Material Misrepresentation Defense fails Absent Proof that Insurer would have Rejected Application
In this action to recover the proceeds of a homeowner’s policy for fire loss, the court held that summary judgment dismissing the complaint based upon allegations that plaintiff made material misrepresentations on the application for insurance was improper. Insurers failed to meet their burden of establishing the materiality of the misrepresentations “sufficiently to warrant the court as a matter of law in directing judgment” in their favor. Insurers also failed to meet their burden of proof at trial, since they failed to demonstrate that knowledge of the facts misrepresented by plaintiff would have led them to reject the application. Finally, insurers failed to meet their burden of proof at trial that the loss resulted from an act committed by or at the direction of plaintiff. “To prevail on [their] claim that [plaintiff] intentionally caused or procured the setting of the fire, [defendants were] required to demonstrate, by clear and convincing evidence, that [plaintiff] committed the acts in question.” Insurers failed to present clear and convincing evidence demonstrating either that the fire was intentionally set or that plaintiff had a financial motive to destroy his property for the insurance proceeds.
02/07/01: GALLANT v. THE TRAVELERS INS. CO.

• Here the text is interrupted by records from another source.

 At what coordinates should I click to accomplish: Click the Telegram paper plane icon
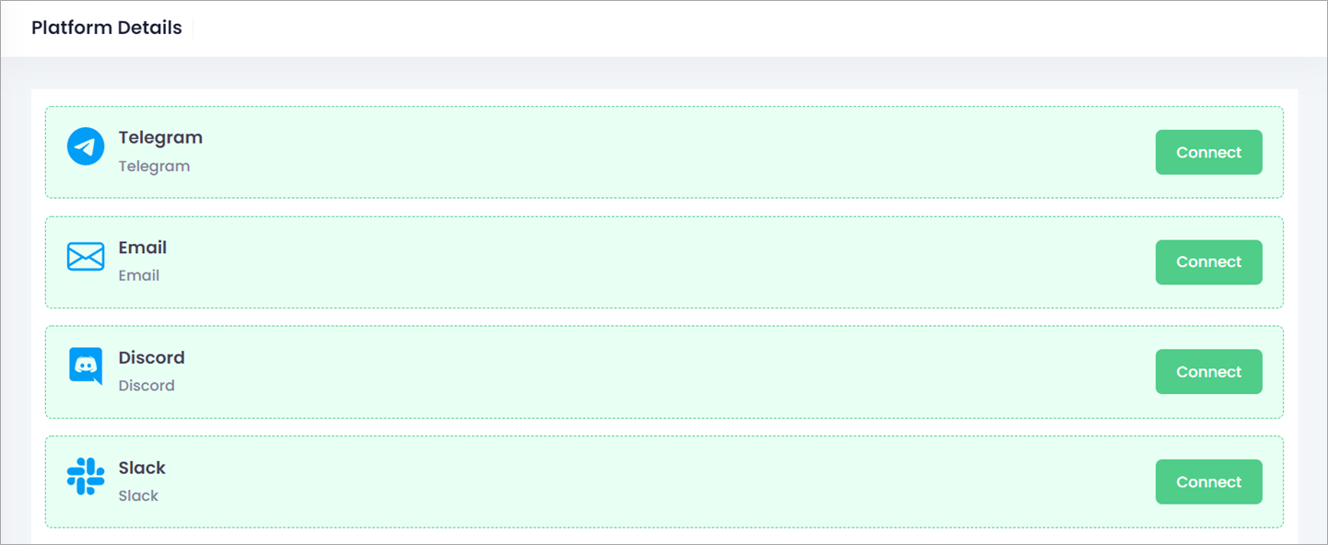[x=86, y=146]
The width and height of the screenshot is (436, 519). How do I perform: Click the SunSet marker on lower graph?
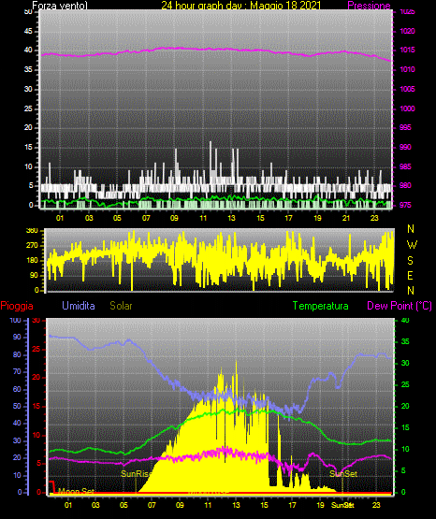point(343,474)
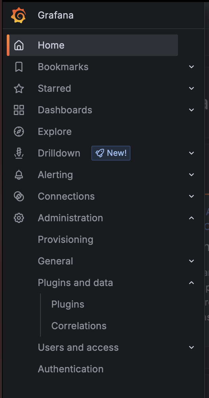The image size is (209, 398).
Task: Expand the General submenu chevron
Action: click(191, 261)
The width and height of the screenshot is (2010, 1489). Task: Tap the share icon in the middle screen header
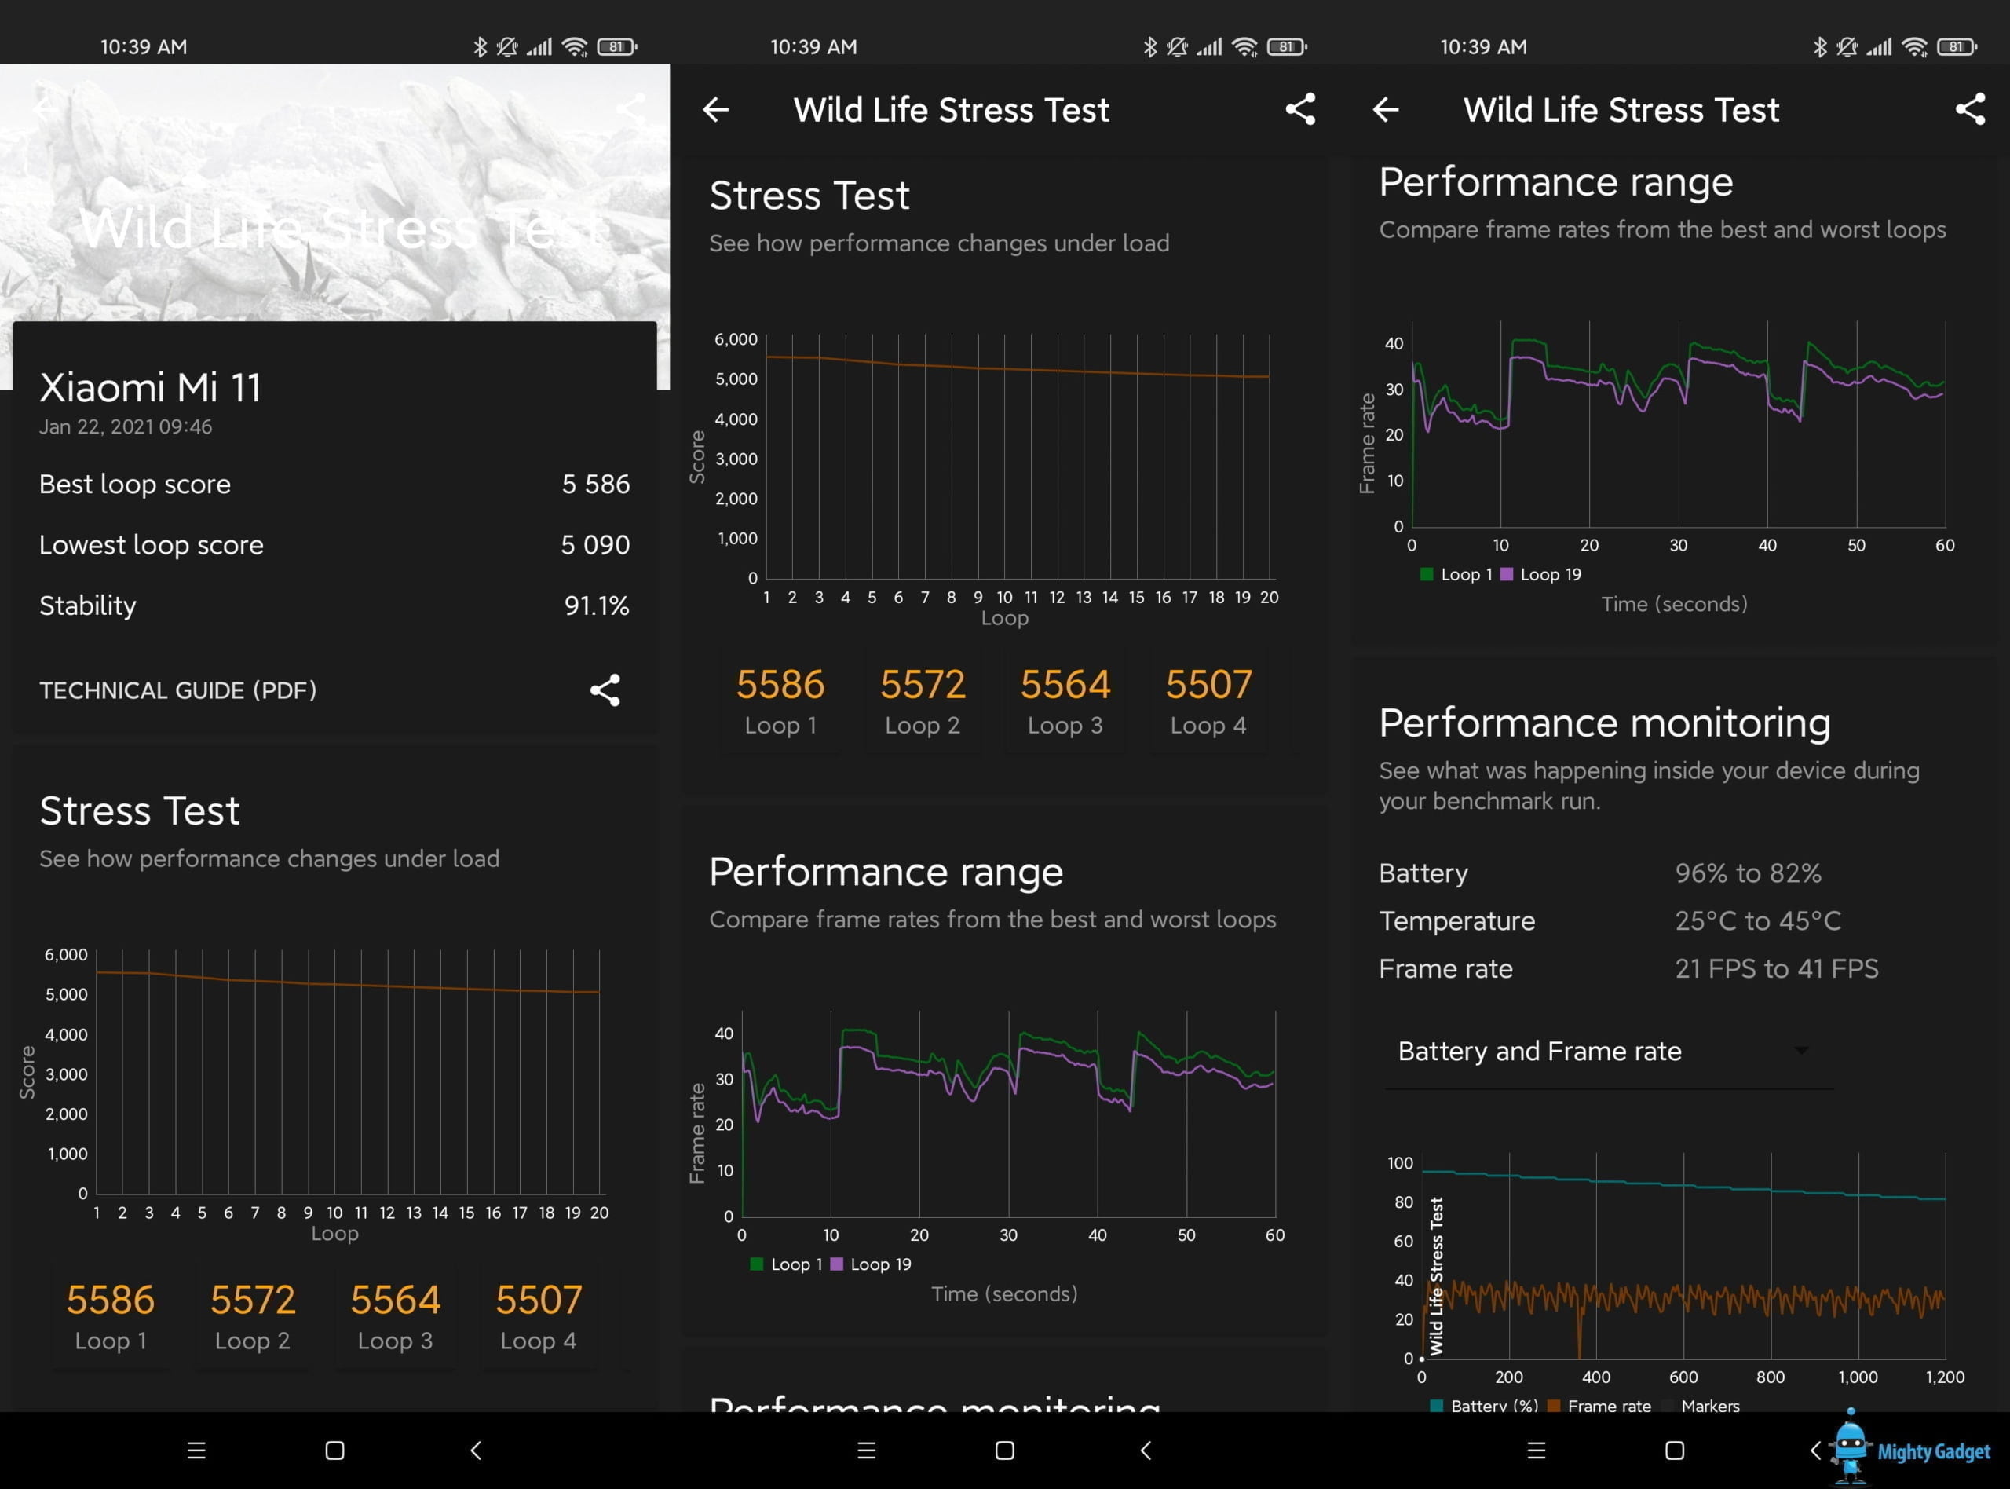click(x=1300, y=110)
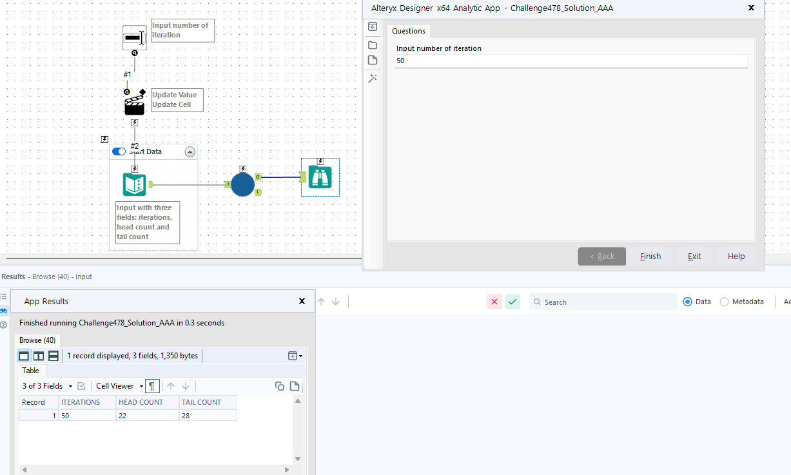Click the back-arrow window icon in the sidebar
791x475 pixels.
tap(373, 26)
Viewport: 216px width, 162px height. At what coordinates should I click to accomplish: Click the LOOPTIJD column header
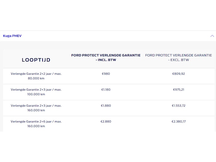tap(36, 60)
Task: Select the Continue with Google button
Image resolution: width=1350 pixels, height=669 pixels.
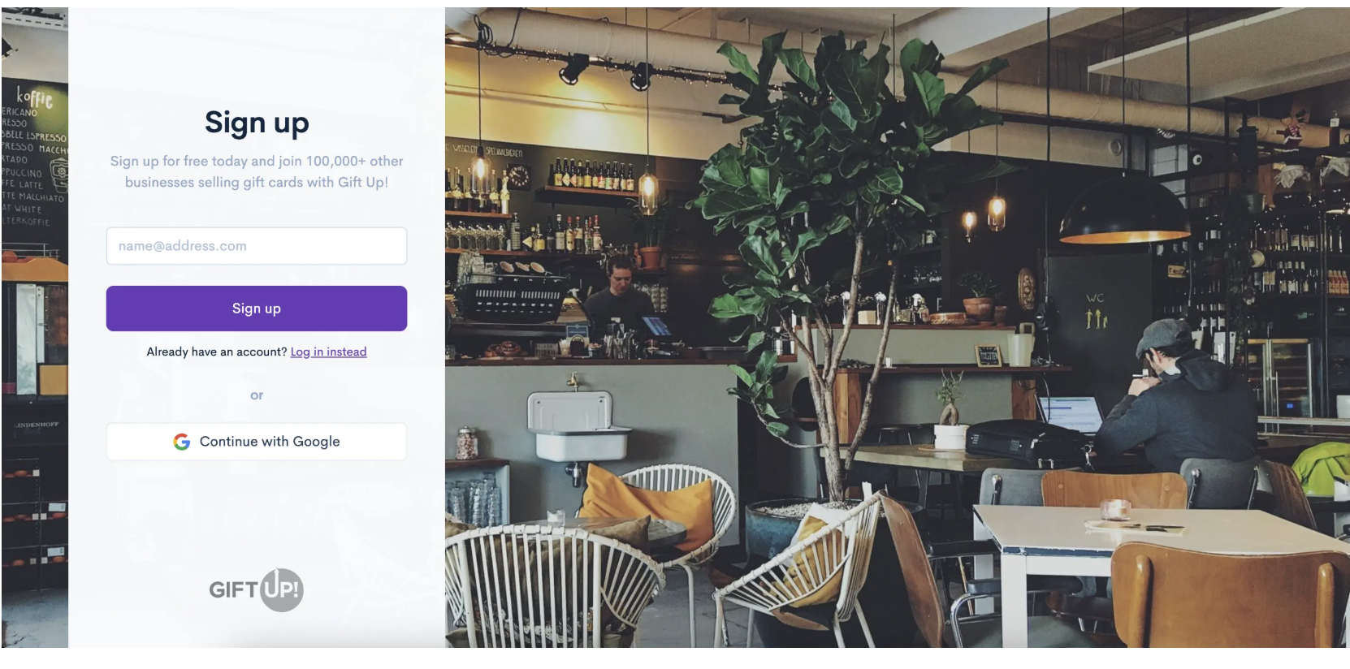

New York State Supreme Court, Appellate Division, Fourth Department
Coverage Lost where neither Insured nor Claimant Provided Timely Notice of Accident
Plaintiffs, Canadian residents, were injured in a motor vehicle accident in Ontario when a truck owned by the insured struck the rear of their vehicle. The truck was registered in New York and insured by defendant under a policy issued by a New York agency. Plaintiffs obtained a default judgment against the insured in an underlying personal injury action and commenced this declaratory judgment action against the insurer under Insurance Law § 3420 (a)(2). The insurer claimed that that neither the insured nor plaintiffs provided timely notice of the accident and, thus, it was not obligated to indemnify its insured for the judgment. The court agreed, holding that compliance with the notice provision of a liability policy is a condition precedent to coverage. Notice to the insurer almost three years after the accident was untimely. In determining that New York law applied, the court concluded that neither Insurance Law § 5103 (e) nor the out-of-state extensions of coverage provisions of the New York insurance policy mandate application of Canadian law. Both the statute and the policy provisions concern minimum amounts of coverage and the kinds of accidents that are covered, issues not reached unless there has been compliance with the notice provision of the insurance policy.
ACROSS BORDERS
We regularly feature cases from other jurisdictions. This week we offer cases from Washington, Massachusetts, and Texas:
02/15/01: DIAZ v. NATIONAL CAR RENTAL SYSTEMS, INC.
Washington Supreme Court
Liability Insurance Purchased in Conjunction with Car Rental Deemed Primary Coverage Requiring Compliance with Washington Underinsured Statute
The Supreme Court reverses finding that the policy did not have to provide coverage in accordance with the Washington underinsured motorist statute, even though it was called Supplemental Liability Insurance.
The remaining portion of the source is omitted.